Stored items
□ □ □ □ □
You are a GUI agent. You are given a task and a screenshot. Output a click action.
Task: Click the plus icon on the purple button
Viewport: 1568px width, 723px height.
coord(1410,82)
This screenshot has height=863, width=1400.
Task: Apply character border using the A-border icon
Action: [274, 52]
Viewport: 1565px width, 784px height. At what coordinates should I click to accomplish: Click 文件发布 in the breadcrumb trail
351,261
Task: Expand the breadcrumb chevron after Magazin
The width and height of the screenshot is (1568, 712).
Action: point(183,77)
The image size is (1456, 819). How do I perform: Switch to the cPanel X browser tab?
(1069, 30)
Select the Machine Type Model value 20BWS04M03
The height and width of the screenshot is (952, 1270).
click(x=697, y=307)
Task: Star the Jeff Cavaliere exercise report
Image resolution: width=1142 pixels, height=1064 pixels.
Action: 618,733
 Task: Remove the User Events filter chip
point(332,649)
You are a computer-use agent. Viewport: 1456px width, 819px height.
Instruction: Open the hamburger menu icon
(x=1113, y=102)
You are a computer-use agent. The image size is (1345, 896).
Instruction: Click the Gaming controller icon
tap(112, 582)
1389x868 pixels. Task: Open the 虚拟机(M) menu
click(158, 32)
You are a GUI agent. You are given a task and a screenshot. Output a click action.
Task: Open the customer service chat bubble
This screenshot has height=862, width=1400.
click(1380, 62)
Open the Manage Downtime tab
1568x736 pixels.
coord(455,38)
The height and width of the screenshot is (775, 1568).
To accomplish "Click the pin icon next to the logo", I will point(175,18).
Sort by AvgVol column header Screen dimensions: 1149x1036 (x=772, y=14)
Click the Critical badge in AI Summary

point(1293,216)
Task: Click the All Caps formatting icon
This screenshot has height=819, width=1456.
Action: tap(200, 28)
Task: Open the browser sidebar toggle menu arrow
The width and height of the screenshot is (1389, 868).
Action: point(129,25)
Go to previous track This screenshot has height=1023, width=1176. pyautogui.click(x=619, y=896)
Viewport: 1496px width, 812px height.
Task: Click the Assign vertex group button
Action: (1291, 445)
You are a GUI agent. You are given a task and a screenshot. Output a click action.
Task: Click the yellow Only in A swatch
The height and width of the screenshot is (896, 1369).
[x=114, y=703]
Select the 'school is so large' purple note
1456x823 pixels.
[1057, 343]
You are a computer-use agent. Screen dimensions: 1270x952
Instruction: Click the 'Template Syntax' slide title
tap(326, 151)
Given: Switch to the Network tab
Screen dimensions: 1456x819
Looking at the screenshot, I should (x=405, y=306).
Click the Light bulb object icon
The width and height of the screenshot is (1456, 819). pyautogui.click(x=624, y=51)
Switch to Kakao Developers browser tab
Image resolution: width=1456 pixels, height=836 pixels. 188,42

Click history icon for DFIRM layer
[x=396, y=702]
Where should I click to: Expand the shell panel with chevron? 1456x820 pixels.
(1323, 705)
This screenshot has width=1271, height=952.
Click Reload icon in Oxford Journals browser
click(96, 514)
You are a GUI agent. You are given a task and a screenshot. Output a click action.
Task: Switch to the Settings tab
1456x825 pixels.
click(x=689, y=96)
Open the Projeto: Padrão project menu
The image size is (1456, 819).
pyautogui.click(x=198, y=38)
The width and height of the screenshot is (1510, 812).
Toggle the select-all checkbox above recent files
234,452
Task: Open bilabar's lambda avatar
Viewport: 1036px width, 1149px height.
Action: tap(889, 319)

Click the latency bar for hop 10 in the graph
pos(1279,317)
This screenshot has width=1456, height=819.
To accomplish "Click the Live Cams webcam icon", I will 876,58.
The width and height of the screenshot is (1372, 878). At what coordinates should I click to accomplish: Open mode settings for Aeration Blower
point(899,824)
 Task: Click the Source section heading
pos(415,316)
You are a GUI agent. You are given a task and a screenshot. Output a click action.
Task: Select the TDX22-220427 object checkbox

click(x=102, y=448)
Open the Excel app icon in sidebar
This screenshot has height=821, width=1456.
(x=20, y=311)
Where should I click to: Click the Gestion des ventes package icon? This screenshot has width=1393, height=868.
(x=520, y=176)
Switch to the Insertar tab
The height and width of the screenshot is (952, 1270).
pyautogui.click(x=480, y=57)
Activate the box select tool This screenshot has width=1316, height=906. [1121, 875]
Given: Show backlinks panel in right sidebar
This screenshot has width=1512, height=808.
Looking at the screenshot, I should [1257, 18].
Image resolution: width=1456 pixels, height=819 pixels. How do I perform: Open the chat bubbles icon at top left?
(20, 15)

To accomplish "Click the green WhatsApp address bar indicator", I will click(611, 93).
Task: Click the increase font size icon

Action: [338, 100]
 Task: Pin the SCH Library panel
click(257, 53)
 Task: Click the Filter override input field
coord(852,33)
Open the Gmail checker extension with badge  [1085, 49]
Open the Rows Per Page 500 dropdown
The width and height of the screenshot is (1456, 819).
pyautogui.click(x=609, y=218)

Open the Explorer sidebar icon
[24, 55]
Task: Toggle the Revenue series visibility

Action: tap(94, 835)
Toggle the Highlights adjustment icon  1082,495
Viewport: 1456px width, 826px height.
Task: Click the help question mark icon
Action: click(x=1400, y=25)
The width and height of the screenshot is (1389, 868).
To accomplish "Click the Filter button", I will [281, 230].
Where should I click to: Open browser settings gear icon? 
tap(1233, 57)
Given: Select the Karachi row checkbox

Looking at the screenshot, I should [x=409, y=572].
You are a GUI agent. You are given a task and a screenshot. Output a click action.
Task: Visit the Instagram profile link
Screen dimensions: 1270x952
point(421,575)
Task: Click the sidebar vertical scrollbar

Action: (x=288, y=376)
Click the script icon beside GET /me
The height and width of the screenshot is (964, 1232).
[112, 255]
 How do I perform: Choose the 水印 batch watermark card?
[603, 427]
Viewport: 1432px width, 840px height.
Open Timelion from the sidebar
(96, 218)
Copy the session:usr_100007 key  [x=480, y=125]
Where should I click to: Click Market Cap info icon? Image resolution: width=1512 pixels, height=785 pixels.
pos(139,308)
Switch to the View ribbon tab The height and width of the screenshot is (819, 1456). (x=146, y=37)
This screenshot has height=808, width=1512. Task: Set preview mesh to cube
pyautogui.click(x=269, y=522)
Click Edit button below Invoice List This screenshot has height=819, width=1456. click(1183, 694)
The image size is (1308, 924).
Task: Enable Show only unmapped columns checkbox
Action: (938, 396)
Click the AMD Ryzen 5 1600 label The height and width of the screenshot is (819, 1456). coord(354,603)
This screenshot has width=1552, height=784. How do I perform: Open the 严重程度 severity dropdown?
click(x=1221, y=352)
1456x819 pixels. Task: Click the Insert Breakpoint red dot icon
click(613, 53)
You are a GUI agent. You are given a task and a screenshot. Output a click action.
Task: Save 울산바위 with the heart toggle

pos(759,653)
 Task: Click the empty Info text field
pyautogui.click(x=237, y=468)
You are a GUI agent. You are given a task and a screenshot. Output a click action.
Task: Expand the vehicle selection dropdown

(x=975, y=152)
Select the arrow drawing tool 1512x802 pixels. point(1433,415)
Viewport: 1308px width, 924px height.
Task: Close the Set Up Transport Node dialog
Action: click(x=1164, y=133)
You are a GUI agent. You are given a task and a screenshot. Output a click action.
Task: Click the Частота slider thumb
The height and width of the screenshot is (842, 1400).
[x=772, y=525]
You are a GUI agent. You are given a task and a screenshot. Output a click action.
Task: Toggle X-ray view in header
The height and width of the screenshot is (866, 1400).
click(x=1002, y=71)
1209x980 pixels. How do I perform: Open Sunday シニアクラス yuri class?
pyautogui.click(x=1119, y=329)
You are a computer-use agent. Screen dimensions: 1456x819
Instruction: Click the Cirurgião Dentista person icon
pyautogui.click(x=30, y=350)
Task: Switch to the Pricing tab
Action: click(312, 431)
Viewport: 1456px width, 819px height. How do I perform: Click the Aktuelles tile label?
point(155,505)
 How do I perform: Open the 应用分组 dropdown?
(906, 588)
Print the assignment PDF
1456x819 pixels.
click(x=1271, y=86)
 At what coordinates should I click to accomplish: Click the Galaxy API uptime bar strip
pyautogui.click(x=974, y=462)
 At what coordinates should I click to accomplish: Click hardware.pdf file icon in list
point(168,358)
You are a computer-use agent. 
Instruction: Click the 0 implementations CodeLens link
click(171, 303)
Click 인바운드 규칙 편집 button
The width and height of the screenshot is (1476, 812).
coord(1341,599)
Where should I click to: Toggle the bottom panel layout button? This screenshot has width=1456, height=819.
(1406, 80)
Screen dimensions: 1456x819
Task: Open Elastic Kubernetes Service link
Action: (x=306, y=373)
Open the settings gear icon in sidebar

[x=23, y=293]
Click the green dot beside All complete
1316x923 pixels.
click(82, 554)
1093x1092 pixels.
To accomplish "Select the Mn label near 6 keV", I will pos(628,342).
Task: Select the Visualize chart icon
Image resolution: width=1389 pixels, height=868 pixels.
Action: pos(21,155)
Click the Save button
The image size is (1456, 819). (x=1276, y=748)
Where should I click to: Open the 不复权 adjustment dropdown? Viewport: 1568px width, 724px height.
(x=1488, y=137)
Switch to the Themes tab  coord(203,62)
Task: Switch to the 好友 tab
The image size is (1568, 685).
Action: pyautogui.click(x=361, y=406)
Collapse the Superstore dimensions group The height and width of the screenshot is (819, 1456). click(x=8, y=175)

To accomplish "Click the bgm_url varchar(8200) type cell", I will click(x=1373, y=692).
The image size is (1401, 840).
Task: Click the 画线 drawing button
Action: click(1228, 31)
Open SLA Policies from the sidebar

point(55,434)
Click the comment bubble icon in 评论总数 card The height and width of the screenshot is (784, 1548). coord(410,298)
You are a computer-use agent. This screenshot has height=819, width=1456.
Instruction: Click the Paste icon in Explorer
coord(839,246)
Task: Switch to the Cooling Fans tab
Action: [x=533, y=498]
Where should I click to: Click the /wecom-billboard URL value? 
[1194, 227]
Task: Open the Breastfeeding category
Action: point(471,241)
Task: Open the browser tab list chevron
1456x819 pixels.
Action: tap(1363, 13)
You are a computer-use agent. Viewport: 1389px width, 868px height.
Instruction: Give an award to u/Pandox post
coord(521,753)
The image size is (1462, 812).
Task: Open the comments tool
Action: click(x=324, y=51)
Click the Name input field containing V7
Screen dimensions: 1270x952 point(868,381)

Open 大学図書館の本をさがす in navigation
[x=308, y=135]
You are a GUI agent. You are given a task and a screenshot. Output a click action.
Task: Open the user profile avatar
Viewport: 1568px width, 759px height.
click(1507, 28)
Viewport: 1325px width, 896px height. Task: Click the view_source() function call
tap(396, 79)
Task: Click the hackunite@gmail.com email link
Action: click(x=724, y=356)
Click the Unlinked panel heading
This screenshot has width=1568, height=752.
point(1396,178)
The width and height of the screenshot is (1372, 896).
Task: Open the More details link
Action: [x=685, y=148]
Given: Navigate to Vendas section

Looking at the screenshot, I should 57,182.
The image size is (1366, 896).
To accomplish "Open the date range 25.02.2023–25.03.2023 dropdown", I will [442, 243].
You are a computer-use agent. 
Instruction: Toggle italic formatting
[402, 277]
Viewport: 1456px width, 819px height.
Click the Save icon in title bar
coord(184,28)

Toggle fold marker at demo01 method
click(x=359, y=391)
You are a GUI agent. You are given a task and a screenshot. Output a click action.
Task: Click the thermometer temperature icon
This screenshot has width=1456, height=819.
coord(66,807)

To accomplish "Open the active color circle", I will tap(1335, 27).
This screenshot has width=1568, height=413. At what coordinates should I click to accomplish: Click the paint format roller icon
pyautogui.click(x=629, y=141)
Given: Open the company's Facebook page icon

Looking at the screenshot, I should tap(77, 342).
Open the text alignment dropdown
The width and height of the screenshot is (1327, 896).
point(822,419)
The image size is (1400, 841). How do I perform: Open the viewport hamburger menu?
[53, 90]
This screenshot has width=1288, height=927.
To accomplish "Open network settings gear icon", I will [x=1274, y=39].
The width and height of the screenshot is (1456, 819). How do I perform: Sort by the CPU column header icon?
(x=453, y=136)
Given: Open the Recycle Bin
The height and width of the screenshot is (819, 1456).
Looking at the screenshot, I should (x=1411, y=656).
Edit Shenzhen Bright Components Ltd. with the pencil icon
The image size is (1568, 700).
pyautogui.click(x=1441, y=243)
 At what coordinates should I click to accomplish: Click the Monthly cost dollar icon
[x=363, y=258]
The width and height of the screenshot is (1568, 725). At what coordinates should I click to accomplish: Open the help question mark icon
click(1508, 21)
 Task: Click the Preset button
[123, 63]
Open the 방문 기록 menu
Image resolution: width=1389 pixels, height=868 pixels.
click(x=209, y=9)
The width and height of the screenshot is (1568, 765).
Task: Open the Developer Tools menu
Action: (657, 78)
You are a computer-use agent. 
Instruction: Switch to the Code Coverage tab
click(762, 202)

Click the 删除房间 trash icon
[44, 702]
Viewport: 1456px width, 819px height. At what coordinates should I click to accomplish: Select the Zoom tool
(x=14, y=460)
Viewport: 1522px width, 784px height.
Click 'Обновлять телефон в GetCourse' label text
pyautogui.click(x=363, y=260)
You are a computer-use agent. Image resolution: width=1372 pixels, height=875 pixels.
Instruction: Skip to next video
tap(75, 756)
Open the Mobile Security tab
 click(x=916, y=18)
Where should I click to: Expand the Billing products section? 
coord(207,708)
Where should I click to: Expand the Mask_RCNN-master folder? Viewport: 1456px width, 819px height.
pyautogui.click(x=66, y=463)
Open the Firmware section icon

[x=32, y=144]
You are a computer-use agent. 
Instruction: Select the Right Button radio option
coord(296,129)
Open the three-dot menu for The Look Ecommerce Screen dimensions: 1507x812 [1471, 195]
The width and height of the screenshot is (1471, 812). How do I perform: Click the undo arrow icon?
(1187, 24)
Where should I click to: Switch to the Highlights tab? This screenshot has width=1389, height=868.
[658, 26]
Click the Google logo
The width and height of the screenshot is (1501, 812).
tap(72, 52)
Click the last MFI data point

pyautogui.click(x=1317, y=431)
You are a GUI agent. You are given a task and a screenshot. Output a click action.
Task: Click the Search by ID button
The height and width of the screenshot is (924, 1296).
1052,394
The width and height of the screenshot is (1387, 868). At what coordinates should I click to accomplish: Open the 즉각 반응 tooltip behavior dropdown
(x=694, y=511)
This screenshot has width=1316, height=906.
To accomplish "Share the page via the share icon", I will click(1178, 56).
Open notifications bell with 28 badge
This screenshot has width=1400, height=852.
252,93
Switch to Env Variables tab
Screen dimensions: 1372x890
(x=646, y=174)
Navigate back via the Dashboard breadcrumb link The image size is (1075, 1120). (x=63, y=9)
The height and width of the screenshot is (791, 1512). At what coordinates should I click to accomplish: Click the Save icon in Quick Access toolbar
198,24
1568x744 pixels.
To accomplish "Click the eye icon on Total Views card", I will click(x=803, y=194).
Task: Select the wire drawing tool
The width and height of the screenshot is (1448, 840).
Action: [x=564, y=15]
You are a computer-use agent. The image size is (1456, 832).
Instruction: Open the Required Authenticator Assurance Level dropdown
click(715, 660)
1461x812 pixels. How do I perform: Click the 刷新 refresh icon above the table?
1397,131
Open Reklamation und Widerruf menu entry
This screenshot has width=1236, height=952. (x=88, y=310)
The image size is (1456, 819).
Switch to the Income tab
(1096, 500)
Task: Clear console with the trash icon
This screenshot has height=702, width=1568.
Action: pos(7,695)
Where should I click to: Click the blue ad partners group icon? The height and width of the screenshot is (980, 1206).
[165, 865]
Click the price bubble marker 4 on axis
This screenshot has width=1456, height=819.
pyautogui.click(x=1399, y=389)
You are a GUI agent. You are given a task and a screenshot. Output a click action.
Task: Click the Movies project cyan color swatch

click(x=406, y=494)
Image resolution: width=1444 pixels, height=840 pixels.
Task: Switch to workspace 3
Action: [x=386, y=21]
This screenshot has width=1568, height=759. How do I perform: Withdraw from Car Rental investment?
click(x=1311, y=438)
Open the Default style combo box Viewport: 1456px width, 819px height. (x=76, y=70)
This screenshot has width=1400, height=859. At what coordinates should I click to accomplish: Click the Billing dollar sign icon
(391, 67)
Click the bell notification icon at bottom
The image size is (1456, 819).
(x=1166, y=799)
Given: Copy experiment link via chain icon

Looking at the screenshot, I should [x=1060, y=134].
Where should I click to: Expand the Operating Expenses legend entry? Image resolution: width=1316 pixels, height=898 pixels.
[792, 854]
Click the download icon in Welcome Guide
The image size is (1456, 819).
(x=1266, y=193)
□ □ □ □ □
• WHAT THE TASK REQUIRES
Which of the lines above include the word "green"? List those lines.

• SOLUTION TO THIS PROBLEM
To accomplish "Click the green WhatsApp address bar indicator", I will click(611, 93).
Click the green dot beside All complete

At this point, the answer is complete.